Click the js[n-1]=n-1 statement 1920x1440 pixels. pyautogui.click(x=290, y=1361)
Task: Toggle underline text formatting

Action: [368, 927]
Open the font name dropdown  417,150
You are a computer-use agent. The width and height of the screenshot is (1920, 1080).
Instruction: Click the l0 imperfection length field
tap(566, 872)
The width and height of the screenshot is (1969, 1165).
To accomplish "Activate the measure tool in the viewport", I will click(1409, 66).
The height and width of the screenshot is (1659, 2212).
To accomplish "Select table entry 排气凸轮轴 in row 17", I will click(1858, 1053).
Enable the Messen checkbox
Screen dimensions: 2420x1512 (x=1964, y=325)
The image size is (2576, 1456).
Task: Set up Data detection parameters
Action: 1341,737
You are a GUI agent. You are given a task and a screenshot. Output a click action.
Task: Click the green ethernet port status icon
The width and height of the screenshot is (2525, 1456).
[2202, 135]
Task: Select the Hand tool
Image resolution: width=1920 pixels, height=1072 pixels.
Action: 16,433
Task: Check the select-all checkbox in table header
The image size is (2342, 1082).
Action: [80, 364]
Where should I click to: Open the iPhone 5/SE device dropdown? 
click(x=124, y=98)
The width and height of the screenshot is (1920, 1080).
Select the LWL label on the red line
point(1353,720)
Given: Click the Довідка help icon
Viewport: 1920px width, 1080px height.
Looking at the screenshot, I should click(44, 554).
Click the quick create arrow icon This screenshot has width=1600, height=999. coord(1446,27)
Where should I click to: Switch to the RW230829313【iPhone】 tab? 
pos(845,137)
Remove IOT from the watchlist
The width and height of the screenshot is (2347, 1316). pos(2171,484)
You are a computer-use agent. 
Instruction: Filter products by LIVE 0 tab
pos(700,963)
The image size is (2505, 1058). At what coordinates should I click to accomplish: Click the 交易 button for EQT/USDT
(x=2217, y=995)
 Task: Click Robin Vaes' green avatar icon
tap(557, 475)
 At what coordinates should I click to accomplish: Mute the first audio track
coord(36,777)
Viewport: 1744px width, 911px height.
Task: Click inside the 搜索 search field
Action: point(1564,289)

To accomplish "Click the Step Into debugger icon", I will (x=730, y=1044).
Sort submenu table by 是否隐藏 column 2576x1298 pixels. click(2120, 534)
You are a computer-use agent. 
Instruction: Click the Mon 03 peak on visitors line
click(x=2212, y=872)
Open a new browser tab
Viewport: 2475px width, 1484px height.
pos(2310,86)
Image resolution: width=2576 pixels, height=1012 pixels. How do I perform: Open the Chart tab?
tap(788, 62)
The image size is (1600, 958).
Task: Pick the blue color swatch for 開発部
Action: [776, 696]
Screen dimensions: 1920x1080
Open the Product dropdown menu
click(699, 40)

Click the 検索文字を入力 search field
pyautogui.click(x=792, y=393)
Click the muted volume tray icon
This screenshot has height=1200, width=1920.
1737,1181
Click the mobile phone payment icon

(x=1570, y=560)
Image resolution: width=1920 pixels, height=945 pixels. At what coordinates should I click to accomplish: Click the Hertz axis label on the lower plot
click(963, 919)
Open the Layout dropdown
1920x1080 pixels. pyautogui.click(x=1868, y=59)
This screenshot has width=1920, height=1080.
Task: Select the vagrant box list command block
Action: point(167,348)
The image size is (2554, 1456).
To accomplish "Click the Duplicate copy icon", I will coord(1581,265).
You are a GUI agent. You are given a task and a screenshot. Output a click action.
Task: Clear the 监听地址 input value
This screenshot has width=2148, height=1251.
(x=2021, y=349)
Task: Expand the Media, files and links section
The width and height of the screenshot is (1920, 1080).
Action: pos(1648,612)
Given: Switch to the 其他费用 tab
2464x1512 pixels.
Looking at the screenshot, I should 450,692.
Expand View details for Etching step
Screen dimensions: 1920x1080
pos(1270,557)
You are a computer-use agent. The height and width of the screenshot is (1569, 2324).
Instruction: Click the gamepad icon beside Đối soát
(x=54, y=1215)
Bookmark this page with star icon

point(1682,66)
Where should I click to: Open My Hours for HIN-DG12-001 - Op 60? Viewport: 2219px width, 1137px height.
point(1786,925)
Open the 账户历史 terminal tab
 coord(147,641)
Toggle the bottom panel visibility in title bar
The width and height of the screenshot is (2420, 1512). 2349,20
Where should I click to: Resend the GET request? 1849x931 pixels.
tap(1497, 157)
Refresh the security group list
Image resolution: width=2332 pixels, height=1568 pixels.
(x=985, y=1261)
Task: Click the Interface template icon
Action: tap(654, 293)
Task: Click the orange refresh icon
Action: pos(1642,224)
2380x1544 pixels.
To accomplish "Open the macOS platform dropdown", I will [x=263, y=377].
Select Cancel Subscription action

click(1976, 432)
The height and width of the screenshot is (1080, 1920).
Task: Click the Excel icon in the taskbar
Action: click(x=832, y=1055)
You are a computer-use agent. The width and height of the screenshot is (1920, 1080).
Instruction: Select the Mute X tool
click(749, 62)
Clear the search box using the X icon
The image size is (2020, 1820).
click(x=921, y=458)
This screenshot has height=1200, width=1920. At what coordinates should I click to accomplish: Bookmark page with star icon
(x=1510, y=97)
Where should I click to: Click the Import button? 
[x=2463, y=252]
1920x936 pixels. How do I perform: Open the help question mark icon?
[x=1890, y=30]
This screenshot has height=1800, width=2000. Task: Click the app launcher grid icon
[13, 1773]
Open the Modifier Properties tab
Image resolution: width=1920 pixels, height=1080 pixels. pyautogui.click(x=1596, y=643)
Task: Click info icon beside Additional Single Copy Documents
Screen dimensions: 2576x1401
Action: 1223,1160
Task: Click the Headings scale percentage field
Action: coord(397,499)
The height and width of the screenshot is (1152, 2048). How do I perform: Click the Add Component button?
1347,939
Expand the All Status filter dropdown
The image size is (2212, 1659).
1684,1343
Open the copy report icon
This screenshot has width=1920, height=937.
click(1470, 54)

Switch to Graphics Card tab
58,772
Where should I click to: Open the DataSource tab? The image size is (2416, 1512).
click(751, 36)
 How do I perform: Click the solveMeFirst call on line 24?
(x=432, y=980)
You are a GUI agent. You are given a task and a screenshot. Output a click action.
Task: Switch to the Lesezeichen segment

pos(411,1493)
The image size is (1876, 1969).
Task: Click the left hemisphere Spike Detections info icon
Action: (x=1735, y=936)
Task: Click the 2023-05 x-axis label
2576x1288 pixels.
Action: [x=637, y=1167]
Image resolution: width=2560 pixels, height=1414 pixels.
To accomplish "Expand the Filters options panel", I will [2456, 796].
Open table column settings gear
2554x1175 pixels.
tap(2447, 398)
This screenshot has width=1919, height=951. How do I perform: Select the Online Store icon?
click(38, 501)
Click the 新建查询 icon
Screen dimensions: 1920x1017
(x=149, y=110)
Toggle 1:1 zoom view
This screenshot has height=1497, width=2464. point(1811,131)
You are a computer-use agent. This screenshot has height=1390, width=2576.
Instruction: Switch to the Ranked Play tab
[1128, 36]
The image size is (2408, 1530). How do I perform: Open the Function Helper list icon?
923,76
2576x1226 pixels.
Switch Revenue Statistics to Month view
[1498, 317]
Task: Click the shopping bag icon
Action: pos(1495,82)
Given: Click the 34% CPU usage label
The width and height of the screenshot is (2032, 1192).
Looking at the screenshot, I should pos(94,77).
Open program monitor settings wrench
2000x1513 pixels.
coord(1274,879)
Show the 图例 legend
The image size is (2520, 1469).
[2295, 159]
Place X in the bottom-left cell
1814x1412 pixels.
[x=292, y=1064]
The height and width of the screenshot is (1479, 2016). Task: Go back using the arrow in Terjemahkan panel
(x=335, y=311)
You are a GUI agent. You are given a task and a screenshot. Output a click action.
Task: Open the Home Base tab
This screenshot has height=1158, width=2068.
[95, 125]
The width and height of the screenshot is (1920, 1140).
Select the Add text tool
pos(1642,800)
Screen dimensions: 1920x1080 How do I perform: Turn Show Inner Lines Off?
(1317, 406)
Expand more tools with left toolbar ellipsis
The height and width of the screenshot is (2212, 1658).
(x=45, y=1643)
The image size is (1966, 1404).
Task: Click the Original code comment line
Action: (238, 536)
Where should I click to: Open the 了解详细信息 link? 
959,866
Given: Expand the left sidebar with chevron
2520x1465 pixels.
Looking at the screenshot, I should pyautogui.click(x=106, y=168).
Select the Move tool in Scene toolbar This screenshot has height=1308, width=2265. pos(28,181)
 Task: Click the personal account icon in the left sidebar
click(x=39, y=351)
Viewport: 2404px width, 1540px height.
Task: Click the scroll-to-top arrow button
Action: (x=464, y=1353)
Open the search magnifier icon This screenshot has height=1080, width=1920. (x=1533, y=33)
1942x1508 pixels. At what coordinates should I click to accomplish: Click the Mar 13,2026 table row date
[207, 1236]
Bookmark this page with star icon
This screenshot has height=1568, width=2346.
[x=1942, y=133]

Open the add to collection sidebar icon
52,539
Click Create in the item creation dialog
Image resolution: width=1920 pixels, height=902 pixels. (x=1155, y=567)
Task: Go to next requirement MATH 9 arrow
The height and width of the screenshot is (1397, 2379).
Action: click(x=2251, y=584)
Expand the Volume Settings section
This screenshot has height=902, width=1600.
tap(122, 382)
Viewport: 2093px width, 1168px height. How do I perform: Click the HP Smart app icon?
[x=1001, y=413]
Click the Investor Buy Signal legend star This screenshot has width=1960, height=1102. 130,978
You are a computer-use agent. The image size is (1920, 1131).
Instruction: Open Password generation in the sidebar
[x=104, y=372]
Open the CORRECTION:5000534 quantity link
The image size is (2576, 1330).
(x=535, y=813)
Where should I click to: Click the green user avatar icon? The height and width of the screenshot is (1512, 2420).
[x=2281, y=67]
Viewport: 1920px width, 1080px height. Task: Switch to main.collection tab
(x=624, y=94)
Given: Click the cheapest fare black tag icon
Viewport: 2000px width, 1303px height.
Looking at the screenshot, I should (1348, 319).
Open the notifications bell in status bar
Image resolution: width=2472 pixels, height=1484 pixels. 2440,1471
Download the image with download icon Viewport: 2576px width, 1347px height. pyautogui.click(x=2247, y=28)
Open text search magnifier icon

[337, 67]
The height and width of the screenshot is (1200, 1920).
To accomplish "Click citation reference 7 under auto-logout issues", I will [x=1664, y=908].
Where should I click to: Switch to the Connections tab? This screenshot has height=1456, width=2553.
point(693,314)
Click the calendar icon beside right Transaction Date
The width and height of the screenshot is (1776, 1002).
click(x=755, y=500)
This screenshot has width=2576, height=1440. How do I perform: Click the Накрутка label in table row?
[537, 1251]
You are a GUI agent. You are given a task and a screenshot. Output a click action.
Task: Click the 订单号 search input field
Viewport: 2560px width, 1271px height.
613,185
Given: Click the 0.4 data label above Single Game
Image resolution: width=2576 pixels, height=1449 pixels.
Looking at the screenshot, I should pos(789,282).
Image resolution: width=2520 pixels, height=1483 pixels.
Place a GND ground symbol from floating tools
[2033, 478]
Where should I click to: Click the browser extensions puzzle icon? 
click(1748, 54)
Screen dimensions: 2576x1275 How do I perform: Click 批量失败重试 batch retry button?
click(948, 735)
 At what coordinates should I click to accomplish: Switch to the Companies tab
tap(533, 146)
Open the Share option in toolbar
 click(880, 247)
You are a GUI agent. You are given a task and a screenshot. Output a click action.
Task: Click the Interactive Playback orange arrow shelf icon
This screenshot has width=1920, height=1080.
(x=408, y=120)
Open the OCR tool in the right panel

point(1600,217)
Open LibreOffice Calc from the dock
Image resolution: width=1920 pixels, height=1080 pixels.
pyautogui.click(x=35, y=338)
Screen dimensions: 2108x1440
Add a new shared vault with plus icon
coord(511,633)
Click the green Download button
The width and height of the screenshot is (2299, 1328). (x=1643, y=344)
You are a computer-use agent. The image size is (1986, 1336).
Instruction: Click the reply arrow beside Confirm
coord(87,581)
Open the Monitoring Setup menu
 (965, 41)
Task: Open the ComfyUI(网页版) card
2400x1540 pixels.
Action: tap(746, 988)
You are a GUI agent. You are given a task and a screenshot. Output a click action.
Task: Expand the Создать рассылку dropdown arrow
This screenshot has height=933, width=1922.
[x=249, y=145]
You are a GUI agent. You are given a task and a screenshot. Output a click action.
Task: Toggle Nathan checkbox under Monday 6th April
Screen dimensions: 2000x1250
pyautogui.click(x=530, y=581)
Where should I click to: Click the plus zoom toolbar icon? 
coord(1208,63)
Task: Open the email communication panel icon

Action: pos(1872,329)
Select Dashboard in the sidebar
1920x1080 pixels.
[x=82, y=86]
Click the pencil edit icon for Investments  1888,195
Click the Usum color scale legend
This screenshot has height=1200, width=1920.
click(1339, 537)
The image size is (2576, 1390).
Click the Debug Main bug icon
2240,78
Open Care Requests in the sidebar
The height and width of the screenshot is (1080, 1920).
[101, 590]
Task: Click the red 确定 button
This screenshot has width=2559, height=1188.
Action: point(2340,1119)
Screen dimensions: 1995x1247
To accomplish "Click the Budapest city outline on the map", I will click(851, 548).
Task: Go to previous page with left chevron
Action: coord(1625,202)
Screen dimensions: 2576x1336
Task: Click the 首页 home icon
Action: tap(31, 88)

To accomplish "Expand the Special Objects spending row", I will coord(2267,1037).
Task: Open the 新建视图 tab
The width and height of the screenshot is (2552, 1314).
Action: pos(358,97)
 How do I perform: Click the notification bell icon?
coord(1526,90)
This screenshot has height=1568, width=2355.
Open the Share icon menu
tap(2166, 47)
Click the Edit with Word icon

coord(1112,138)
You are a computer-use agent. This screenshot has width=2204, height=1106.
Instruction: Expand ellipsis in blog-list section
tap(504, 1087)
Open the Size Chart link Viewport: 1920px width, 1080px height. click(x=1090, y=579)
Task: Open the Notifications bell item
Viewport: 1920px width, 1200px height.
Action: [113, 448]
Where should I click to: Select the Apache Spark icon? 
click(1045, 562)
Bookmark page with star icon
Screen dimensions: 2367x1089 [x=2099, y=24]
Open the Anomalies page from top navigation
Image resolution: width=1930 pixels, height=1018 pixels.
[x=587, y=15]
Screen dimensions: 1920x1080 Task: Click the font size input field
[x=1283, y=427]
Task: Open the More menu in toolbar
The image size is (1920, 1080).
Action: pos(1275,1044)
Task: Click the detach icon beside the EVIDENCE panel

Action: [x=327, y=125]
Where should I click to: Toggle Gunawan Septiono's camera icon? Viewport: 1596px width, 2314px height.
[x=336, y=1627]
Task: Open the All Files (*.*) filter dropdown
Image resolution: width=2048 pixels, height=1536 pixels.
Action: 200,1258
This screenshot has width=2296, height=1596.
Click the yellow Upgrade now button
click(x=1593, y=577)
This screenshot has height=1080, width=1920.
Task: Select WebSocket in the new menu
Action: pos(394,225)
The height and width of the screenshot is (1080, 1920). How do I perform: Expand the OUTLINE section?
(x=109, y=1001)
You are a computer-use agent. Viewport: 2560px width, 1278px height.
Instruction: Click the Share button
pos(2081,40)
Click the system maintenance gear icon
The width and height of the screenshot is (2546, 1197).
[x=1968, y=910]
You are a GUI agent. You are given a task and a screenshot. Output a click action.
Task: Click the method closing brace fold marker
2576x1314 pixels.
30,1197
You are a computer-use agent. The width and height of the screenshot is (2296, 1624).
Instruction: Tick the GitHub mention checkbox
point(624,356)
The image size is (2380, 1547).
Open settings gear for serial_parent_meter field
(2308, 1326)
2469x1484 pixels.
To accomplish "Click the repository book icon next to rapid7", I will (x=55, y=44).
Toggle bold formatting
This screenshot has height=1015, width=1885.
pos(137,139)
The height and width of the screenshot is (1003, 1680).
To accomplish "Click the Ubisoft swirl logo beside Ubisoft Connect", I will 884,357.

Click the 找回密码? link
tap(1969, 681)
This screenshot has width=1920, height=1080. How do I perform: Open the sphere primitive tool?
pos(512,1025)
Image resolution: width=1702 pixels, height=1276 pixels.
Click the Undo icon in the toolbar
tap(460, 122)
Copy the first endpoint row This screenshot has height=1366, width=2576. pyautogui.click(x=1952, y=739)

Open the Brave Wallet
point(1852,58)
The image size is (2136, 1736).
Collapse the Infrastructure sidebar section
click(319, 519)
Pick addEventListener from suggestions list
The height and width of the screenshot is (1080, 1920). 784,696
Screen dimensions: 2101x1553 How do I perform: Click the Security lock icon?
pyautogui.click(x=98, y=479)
━━━━
• _EXERCISE REQUIREMENTS_:
Whenever a line in the data above contains the word "Single", include it in the tally, and report only the final number.

• _PROBLEM SOLUTION_:
2